Although genes, hormonal changes, and aging can all increase risk for metabolic syndrome, other factors are also involved, such as diet and exercise.  By eating healthy foods, exercising, and losing weight if you are overweight, you can reduce your risk for metabolic syndrome – as well as for cardiovascular disease, diabetes, or stroke.

If you have questions or concerns about metabolic syndrome or any aspect of your health, please contact your physician. If you or someone you know would like to participate in the study – and receive test results related to this condition – please contact us at 888-799-2690 or email us at paths@jbcc.harvard.edu.
 
Findings from the Study
This year we continue to analyze our results. We find a cascade effect where early adversity is associated with employment status, which is a risk factor for problematic social functioning, which in turn is associated with a variety of health outcome, but in particular, obesity.  

Because of the increased risks for health that are related to early trauma, it is especially important that researchers continue to seek to understand protective factors and to encourage people at risk to seek care and intervention if needed. Your participation continues to be fundamental to understanding these risks.

We are also interested in religious and spiritual supports. There are established protective factors for African American adults.  Within the current sample, religious supports are important in protecting African American adults from greater depressive symptoms.
 
Helping Participants
One of the most interesting and rewarding parts of the study for us is the chance to meet and talk with participants. Many participants, both long-term and new, have told us that they’ve appreciated the chance to pause from their hectic schedules and take some time to think about themselves and their experiences. Some have told us that “it has been years” since they’d thought about a particular story or memory, and others have told us that they’ve made meaningful connections between past experiences and their current lives that they hadn’t considered before.

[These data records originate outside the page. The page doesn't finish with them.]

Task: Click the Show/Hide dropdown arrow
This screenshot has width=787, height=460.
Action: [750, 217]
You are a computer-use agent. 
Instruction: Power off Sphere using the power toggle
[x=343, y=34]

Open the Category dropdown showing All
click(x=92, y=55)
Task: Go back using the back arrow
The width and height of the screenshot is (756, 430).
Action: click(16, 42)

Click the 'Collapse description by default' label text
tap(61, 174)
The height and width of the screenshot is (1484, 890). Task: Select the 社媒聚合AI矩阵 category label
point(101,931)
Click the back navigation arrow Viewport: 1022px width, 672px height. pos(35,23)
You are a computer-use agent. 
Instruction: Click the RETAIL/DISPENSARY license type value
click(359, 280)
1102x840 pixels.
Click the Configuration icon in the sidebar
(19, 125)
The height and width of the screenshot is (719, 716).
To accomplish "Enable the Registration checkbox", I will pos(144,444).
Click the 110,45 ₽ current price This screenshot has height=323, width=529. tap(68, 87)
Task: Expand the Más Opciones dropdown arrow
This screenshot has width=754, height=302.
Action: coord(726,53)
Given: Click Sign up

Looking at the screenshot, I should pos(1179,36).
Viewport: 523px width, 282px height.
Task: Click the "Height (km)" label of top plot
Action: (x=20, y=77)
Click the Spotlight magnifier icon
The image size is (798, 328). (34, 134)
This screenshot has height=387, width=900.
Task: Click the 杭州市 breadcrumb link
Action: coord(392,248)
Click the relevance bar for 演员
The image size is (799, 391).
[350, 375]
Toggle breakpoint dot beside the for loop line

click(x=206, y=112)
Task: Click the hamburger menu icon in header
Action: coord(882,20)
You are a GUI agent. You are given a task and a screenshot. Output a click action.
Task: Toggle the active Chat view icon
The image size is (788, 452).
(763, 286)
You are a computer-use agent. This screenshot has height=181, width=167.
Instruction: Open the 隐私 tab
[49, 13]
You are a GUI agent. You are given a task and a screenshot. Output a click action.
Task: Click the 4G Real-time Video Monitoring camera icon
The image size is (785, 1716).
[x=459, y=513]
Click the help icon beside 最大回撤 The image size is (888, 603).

This current phase is the first time that we are including medical tests as part of participation in the study. Working closely with the medical team at the Beth Israel Deaconess Medical Center, Dr. Crowell reviews each participant’s medical tests and prepares letters that inform them of the results. We have seen about 190 participants to date, and we have obtained results and sent letters to over half of them so far. We have informed 61.5% of participants in the current phase that they have a problem or potential problems that they had not reported in the medical history.

  • 36.5% had high blood pressure and did not know they had this health problem
  • 35% had previously unknown elevated lipid levels (cholesterol and/or triglycerides)
  • 19% had abnormal fibrinogen or Factor VIII levels (blood components related to blood clotting)
  • 4% had abnormal glucose levels
  • 14% were informed of more than one problem of which they had been unaware

We always encourage participants to share the results with their doctors. In cases as above where participants’ results indicate that they may be at risk for particular issues, such as high blood pressure or diabetes, we emphasize that follow-up with a primary care physician (PCP) is important. We hope that people will use this information to follow-up as many of these problems can be effectively treated.

Some participants have told us that they do not have a PCP, that they have difficulty with their insurance coverage, or that they are interested in talking with a mental health professional regarding some challenges they are facing.  In each of these cases, we’ve worked with participants to help them identify the resources they need. We have helped several participants in these ways.